Considering window replacement? New windows for your home can make a huge difference in curb appeal, utility bills, and resale value. It is a huge investment for any home owner. So, before you drop several grand on this investment, do your homework.
Warranty or Energy?
Many consumers seek the best warranty when purchasing windows, or any other high-ticket item. When it comes to window replacement, this is not the best route.
Rather than choosing the windows with the best warranty, simply choose the best windows.
The best windows are the ones with high energy efficiency and low failure rate.
While a warranty may make customers feel safe, a good quality window will actually make customers happier. Wouldn’t you prefer a window that will save you money on your utility bills and won’t have to be replaced, over a cheaper one that will be replaced for free with another one that might fail?
What to look for in window replacements
The following are important terms to know as you shop. They will help you choose the best energy efficient windows for your home.
Window seal failure/Failure rate – Insulated glass has one or two seals. These seals keep the windows clear of moisture and ensure insulation. When these seals fail, moist air creeps in, your windows fog, and you have lost some of the insulation factor. When shopping for windows, be sure to ask about the failure rate of the windows.
This is when the warranty usually comes into play. An extended warranty can sound nice, in case the seals fail, but it would be nicer if they simply didn’t fail in the first place. Also, check to see if labor is included in any warranty offered. Often, it is not.
Low-E – A low-E coating is an oxide coating on a glazing surface. It is applied to one or more of the surfaces that face air space between panes. It limits heat flow between panes by reflecting the heat back into your home in the winter and back outside in the summer.

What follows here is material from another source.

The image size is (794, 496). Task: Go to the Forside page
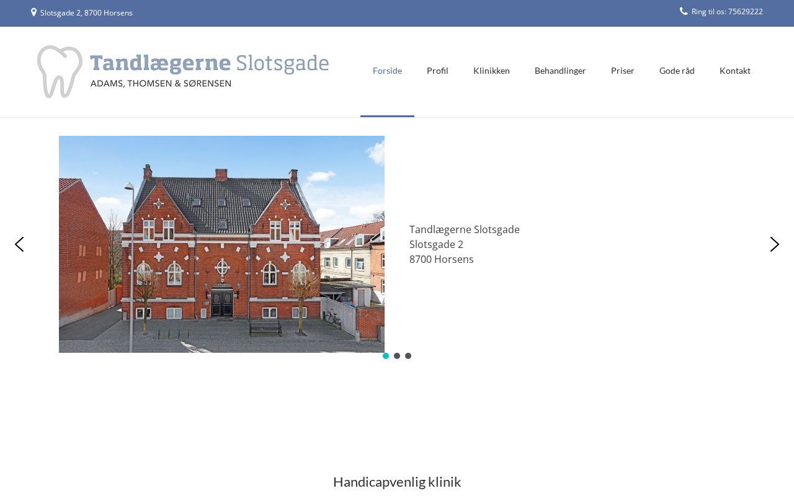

The overall result is better insulation for your home.
Argon (gas) fill – To further insulate your home, the spaces between window panes can be filled with gas. Argon, krypton, sulfur hexafluoride, and carbon dioxide are all used for this purpose. This method is often combined with low-E coatings.

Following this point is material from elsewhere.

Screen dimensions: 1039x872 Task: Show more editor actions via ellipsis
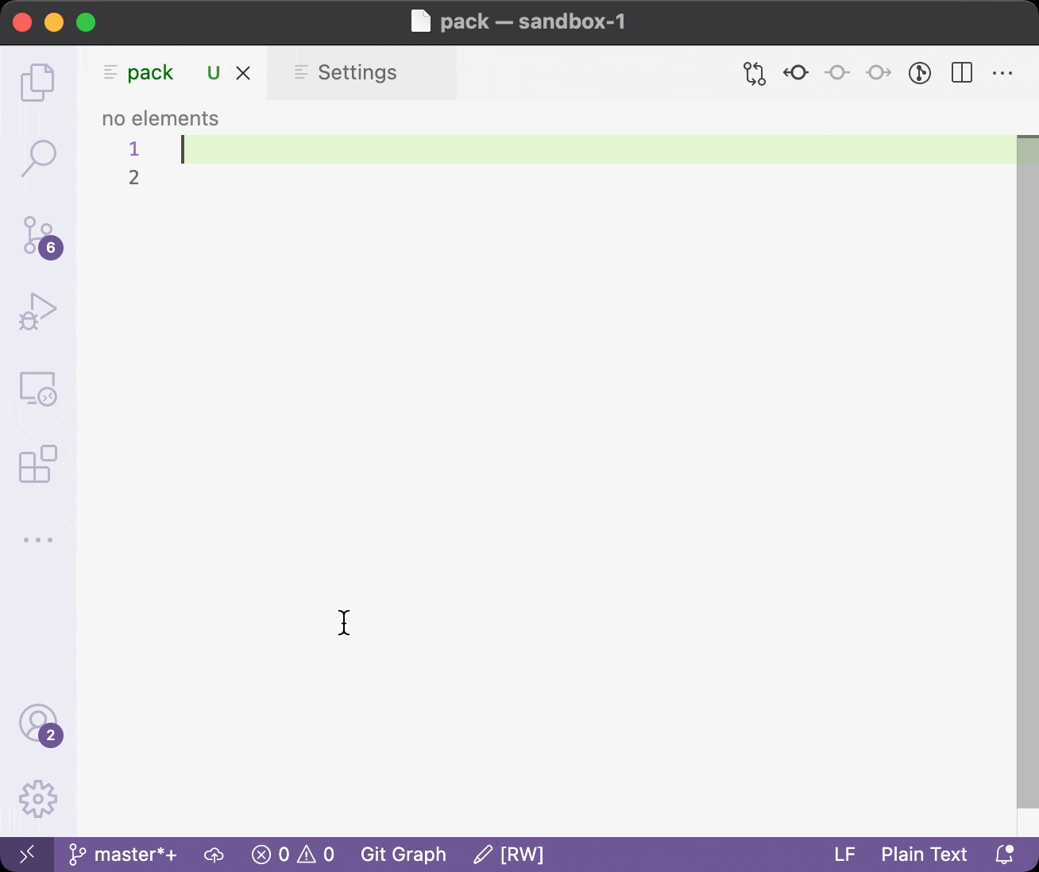(1002, 73)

U-value or U-factor – This measures a window’s resistance to heat loss. The lower the number the better.
Solar Heat Gain Coefficient (SHGC) – This measures the amount of heat that enters the home through the window. Like U-value, this quality also increases as the number decreases.
What’s the next step in window maintenance?
Once you have upgraded your home with brand new windows, keep them sparkling! Regular cleaning can keep them fresh and new, extending their life even further. After making such a large investment in window replacement, it will be well worth it to keep your windows looking their best.